When Leanne and Chris Duffield found out they were expecting their fifth child, they couldn’t be happier. But their 20-week-scan brought some bad news. The couple was told that there was no amniotic fluid around their baby. Doctors were unable to determine what caused the lack of fluid and they were told their child could have severe abnormalities.
A week later the fetal medicine unit at the University Hospital of Wales in Cardiff offered Leanne an abortion. They told Leanne that a lack of amniotic fluid usually means the baby has suffered abnormalities that would make survival impossible. Later they learned that many babies in similar situations are considered “incompatible with life.”

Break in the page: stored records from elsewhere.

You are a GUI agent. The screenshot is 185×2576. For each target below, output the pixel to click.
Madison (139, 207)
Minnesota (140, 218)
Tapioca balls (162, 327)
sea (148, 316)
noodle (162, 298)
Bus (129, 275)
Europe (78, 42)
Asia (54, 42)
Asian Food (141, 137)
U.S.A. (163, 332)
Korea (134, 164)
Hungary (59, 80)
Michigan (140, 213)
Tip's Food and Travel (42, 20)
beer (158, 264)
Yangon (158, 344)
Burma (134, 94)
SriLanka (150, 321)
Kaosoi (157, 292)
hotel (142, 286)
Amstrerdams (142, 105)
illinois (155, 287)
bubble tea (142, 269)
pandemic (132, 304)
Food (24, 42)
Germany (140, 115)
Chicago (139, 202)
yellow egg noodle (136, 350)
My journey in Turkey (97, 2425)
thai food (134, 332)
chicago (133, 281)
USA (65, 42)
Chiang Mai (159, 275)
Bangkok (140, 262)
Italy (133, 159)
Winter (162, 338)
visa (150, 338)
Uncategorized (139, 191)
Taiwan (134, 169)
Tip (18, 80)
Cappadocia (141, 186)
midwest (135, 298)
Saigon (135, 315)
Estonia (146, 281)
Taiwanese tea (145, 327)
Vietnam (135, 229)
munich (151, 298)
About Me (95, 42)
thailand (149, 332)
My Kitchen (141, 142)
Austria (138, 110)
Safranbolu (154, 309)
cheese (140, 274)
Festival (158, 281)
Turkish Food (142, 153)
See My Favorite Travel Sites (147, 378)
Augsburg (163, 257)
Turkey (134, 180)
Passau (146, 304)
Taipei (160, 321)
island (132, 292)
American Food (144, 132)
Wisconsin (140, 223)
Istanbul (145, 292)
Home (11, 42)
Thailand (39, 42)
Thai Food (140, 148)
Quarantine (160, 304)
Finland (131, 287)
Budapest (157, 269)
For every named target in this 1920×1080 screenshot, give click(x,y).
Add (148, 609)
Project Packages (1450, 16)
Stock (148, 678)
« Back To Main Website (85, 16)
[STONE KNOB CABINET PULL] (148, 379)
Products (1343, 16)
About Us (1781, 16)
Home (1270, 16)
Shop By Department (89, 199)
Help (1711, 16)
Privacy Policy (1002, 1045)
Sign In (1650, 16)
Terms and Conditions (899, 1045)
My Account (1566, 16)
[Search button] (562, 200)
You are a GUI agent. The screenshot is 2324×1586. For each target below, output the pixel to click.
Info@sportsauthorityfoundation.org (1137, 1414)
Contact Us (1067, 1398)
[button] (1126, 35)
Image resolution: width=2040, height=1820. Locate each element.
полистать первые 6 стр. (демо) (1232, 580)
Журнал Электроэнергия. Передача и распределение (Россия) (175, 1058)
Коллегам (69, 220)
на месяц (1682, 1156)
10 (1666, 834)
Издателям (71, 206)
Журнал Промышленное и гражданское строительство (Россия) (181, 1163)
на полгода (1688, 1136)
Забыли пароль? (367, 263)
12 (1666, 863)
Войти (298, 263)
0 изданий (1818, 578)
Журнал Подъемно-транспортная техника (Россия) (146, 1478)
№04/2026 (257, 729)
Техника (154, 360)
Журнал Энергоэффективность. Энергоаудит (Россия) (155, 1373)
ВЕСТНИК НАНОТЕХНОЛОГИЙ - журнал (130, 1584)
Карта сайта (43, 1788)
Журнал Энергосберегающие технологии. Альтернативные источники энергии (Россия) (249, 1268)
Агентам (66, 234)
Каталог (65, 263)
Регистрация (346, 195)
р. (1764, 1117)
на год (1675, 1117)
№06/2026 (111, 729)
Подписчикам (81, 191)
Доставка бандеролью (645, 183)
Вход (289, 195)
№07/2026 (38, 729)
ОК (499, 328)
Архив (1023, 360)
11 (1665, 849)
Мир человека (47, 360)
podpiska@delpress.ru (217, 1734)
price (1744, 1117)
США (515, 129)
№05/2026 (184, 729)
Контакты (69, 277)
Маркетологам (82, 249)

At 23-weeks Leanne’s water broke. She said, “When we had been for the scan there was no fluid at all. But when my waters broke at 23 weeks it was just like it was with the others. It was a gush and I couldn’t understand.” Since babies at 23-weeks have a slim chance of survival, the expected Leanne to deliver a dead baby. Leanne said, “They thought I would deliver the baby and we had the bereavement midwife come and talk to us. It was a bit overwhelming.”
Leanne’s doctors were concerned that her child’s lungs were too small to function on their own or even strong enough for medics to ventilate. However, Leanne’s labor did not progress as quickly as doctor’s projected and her baby kept growing inside her. As she neared 24-weeks, she was transferred to Singleton Hospital in Swansea where she was put on bed rest and received steroid injections to help diminish the severity of Willow’s lung problems.
On January 18th, Leanne suffered a placental abruption, which is when the placenta comes away from the inside of the womb. This can be fatal for both the mother and the child. However, Leanne survived and doctors delivered her daughter, who they named Willow, via emergency caesarean section. She weighed a tiny 2lbs and 6oz and was immediately put in a special care baby unit.
Willow spent almost 100 days in the hospital after her birth, but in April she was allowed to go home with her parents. While she is currently using an oxygen tank at night, doctors believe the only long-term problems Willow will have is asthma. And eventually, she won’t need the assistance of an oxygen tank at all.
Leanne concluded, “The amount of hospital appointments is getting less and less. And at the moment she is hitting all the targets she should be. With premature babies they should have caught up with their peers by two years. We call her the happy wheezer and considering what she has been through, she is so happy.” The couple says Willow is their miracle baby.
Now, Leanne and her husband are fundraising for a support group set up by the special care baby nurses who helped Willow until she was well enough to go home with oxygen to support her breathing.